From the catalog: `tensorflow_datasets`

import tensorflow_datasets as tfds

(train_ds, val_ds), info = tfds.load(
    "cifar10",
    split=["train", "test"],
    as_supervised=True,
    with_info=True,
)

def normalize(image, label):
    image = tf.cast(image, tf.float32) / 255.0
    return image, label

train_ds = (train_ds
            .map(normalize, num_parallel_calls=tf.data.AUTOTUNE)
            .cache()
            .shuffle(10000)
            .batch(64)
            .prefetch(tf.data.AUTOTUNE))

val_ds = (val_ds
          .map(normalize, num_parallel_calls=tf.data.AUTOTUNE)
          .batch(64)
          .cache()
          .prefetch(tf.data.AUTOTUNE))

→ TFDS catalog: tensorflow.org/datasets/catalog/overview¹³

The pipeline rules of thumb

.shuffle(buffer) before .batch() so each batch is mixed.
.cache() if the data fits in memory after preprocessing — saves re-doing .map() every epoch.
.map(..., num_parallel_calls=tf.data.AUTOTUNE) to parallelize preprocessing across CPU cores.
.prefetch(tf.data.AUTOTUNE) as the last op — overlaps the next batch's prep with the current batch's training step.
Augment inside the model (using layers.RandomFlip, layers.RandomRotation, etc.), not in the dataset, so augmentation runs on the GPU and only during training.

→ Performance guide: tensorflow.org/guide/data_performance⁵

Training and Evaluation

`model.fit()` and callbacks

callbacks = [
    tf.keras.callbacks.EarlyStopping(
        monitor="val_loss",
        patience=5,
        restore_best_weights=True,
    ),
    tf.keras.callbacks.ReduceLROnPlateau(
        monitor="val_loss",
        factor=0.5,
        patience=2,
        min_lr=1e-6,
    ),
    tf.keras.callbacks.TensorBoard(log_dir="./logs"),
    tf.keras.callbacks.ModelCheckpoint(
        filepath="best_model.keras",
        save_best_only=True,
        monitor="val_loss",
    ),
]

history = model.fit(
    train_ds,
    validation_data=val_ds,
    epochs=50,
    callbacks=callbacks,
    verbose=2,
)
════════
Task requirements: Copy out the stretch from "The pipeline rules" through "re-doing .map() every epoch." in the TensorFlow pipeline and training notes above, character for character.

Dataset content:
════════
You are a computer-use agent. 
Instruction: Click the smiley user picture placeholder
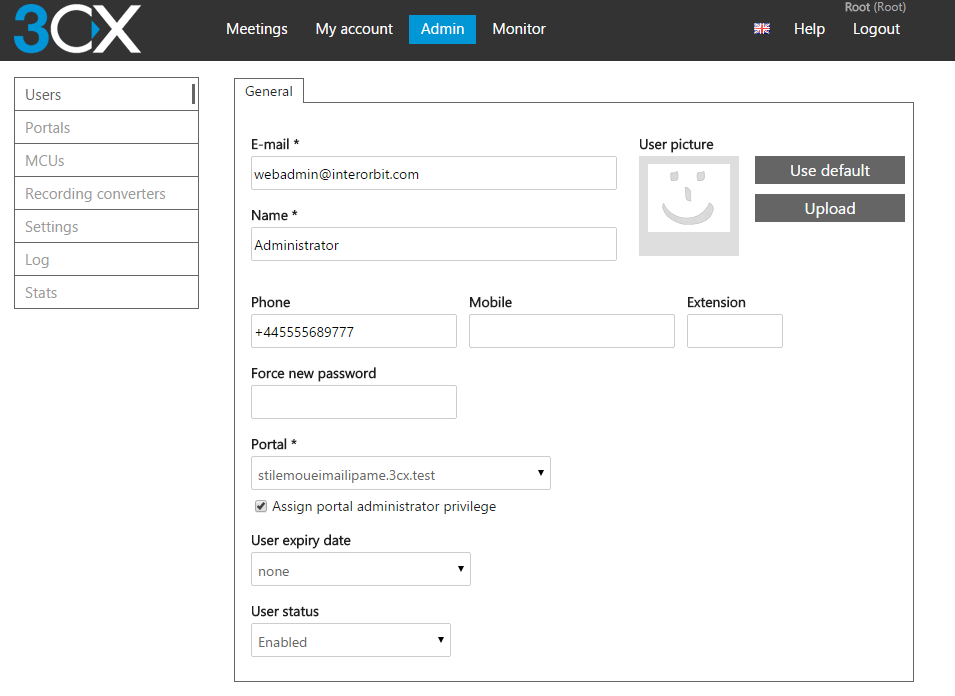(x=689, y=206)
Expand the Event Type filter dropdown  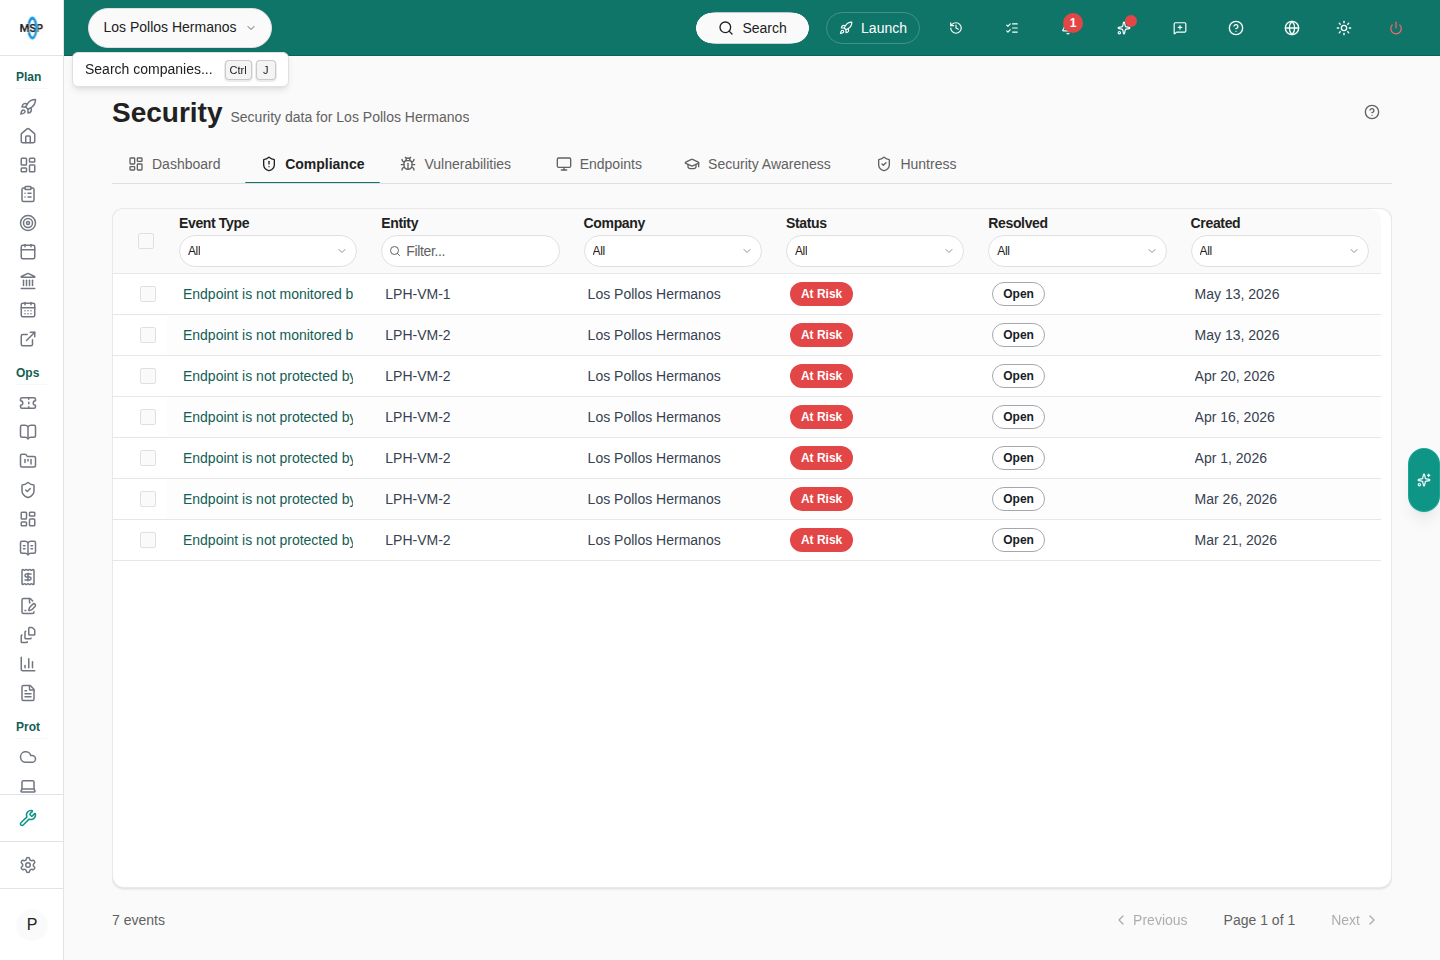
════════
Task output:
The pipeline rules of thumb

.shuffle(buffer) before .batch() so each batch is mixed.
.cache() if the data fits in memory after preprocessing — saves re-doing .map() every epoch.